Nothing may be left out or changed. Print every entry.

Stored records
Start of Block

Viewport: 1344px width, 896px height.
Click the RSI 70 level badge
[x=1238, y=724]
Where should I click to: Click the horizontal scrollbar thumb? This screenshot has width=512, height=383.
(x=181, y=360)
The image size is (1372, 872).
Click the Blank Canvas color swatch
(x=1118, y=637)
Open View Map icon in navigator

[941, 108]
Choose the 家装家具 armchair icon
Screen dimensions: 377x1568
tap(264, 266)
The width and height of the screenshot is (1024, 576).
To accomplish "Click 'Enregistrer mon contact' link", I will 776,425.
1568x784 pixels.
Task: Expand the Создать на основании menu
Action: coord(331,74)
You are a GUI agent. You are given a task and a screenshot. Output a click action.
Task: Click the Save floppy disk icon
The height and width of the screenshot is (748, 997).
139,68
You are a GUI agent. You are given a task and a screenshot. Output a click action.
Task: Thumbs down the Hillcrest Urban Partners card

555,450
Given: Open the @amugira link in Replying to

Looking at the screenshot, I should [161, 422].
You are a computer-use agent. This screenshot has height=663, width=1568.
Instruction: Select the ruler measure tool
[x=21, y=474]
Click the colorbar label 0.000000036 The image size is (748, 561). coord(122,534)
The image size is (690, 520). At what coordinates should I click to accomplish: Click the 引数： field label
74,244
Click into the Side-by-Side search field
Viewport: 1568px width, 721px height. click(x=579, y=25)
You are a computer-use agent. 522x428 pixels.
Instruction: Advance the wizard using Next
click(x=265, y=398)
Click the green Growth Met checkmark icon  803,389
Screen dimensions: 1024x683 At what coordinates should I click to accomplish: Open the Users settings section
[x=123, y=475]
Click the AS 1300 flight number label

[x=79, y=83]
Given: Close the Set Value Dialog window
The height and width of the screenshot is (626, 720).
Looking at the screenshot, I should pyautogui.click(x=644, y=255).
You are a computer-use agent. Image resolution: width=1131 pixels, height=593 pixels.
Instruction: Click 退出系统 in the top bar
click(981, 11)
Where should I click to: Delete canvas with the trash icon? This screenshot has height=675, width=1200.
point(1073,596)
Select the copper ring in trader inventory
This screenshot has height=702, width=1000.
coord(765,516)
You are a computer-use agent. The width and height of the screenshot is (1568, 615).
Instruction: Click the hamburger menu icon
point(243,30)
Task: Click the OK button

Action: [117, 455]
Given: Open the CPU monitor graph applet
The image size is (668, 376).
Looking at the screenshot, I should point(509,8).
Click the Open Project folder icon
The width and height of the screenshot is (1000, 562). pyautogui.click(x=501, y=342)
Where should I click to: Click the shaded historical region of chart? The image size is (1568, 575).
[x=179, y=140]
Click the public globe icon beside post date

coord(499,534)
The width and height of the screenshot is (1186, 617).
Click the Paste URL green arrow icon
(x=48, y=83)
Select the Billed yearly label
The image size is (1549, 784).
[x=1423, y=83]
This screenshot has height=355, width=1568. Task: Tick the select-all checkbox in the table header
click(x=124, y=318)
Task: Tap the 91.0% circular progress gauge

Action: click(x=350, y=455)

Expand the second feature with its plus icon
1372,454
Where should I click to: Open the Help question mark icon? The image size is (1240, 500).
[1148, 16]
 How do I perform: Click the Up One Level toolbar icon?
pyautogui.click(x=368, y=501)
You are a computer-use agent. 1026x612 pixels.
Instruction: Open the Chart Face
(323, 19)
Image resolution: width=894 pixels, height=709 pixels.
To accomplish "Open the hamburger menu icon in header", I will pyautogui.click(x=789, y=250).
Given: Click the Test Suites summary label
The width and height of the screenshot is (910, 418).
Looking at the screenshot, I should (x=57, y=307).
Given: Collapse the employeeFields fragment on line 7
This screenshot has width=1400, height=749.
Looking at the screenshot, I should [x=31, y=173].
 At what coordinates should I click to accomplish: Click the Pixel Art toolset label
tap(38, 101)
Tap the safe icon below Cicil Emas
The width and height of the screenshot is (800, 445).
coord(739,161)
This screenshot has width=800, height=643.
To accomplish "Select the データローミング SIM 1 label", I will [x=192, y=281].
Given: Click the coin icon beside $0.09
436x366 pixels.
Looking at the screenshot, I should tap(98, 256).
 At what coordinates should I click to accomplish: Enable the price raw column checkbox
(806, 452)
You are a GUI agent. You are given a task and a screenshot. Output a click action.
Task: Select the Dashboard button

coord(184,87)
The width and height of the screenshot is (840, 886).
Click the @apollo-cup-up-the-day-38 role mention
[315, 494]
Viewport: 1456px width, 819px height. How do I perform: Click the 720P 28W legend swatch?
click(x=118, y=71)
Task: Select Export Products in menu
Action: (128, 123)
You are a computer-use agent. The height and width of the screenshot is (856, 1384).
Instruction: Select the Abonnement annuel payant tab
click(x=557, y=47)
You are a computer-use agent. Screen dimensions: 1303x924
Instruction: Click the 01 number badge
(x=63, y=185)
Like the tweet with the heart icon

End of Block

▶ Solution to this problem:
Viewport: 1344px width, 896px height.
Click the RSI 70 level badge
[x=1238, y=724]
Where should I click to: Click the horizontal scrollbar thumb? This screenshot has width=512, height=383.
(x=181, y=360)
The image size is (1372, 872).
Click the Blank Canvas color swatch
(x=1118, y=637)
Open View Map icon in navigator

[941, 108]
Choose the 家装家具 armchair icon
Screen dimensions: 377x1568
tap(264, 266)
The width and height of the screenshot is (1024, 576).
To accomplish "Click 'Enregistrer mon contact' link", I will 776,425.
1568x784 pixels.
Task: Expand the Создать на основании menu
Action: coord(331,74)
You are a GUI agent. You are given a task and a screenshot. Output a click action.
Task: Click the Save floppy disk icon
The height and width of the screenshot is (748, 997).
139,68
You are a GUI agent. You are given a task and a screenshot. Output a click action.
Task: Thumbs down the Hillcrest Urban Partners card

555,450
Given: Open the @amugira link in Replying to

Looking at the screenshot, I should [161, 422].
You are a computer-use agent. This screenshot has height=663, width=1568.
Instruction: Select the ruler measure tool
[x=21, y=474]
Click the colorbar label 0.000000036 The image size is (748, 561). coord(122,534)
The image size is (690, 520). At what coordinates should I click to accomplish: Click the 引数： field label
74,244
Click into the Side-by-Side search field
Viewport: 1568px width, 721px height. click(x=579, y=25)
You are a computer-use agent. 522x428 pixels.
Instruction: Advance the wizard using Next
click(x=265, y=398)
Click the green Growth Met checkmark icon  803,389
Screen dimensions: 1024x683 At what coordinates should I click to accomplish: Open the Users settings section
[x=123, y=475]
Click the AS 1300 flight number label

[x=79, y=83]
Given: Close the Set Value Dialog window
The height and width of the screenshot is (626, 720).
Looking at the screenshot, I should pyautogui.click(x=644, y=255).
You are a computer-use agent. Image resolution: width=1131 pixels, height=593 pixels.
Instruction: Click 退出系统 in the top bar
click(981, 11)
Where should I click to: Delete canvas with the trash icon? This screenshot has height=675, width=1200.
point(1073,596)
Select the copper ring in trader inventory
This screenshot has height=702, width=1000.
coord(765,516)
You are a computer-use agent. The width and height of the screenshot is (1568, 615).
Instruction: Click the hamburger menu icon
point(243,30)
Task: Click the OK button

Action: [117, 455]
Given: Open the CPU monitor graph applet
The image size is (668, 376).
Looking at the screenshot, I should point(509,8).
Click the Open Project folder icon
The width and height of the screenshot is (1000, 562). pyautogui.click(x=501, y=342)
Where should I click to: Click the shaded historical region of chart? The image size is (1568, 575).
[x=179, y=140]
Click the public globe icon beside post date

coord(499,534)
The width and height of the screenshot is (1186, 617).
Click the Paste URL green arrow icon
(x=48, y=83)
Select the Billed yearly label
The image size is (1549, 784).
[x=1423, y=83]
This screenshot has height=355, width=1568. Task: Tick the select-all checkbox in the table header
click(x=124, y=318)
Task: Tap the 91.0% circular progress gauge

Action: click(x=350, y=455)

Expand the second feature with its plus icon
1372,454
Where should I click to: Open the Help question mark icon? The image size is (1240, 500).
[1148, 16]
 How do I perform: Click the Up One Level toolbar icon?
pyautogui.click(x=368, y=501)
You are a computer-use agent. 1026x612 pixels.
Instruction: Open the Chart Face
(323, 19)
Image resolution: width=894 pixels, height=709 pixels.
To accomplish "Open the hamburger menu icon in header", I will pyautogui.click(x=789, y=250).
Given: Click the Test Suites summary label
The width and height of the screenshot is (910, 418).
Looking at the screenshot, I should (x=57, y=307).
Given: Collapse the employeeFields fragment on line 7
This screenshot has width=1400, height=749.
Looking at the screenshot, I should [x=31, y=173].
 At what coordinates should I click to accomplish: Click the Pixel Art toolset label
tap(38, 101)
Tap the safe icon below Cicil Emas
The width and height of the screenshot is (800, 445).
coord(739,161)
This screenshot has width=800, height=643.
To accomplish "Select the データローミング SIM 1 label", I will [x=192, y=281].
Given: Click the coin icon beside $0.09
436x366 pixels.
Looking at the screenshot, I should tap(98, 256).
 At what coordinates should I click to accomplish: Enable the price raw column checkbox
(806, 452)
You are a GUI agent. You are given a task and a screenshot. Output a click action.
Task: Select the Dashboard button

coord(184,87)
The width and height of the screenshot is (840, 886).
Click the @apollo-cup-up-the-day-38 role mention
[315, 494]
Viewport: 1456px width, 819px height. How do I perform: Click the 720P 28W legend swatch?
click(x=118, y=71)
Task: Select Export Products in menu
Action: (128, 123)
You are a computer-use agent. The height and width of the screenshot is (856, 1384).
Instruction: Select the Abonnement annuel payant tab
click(x=557, y=47)
You are a computer-use agent. Screen dimensions: 1303x924
Instruction: Click the 01 number badge
(x=63, y=185)
Like the tweet with the heart icon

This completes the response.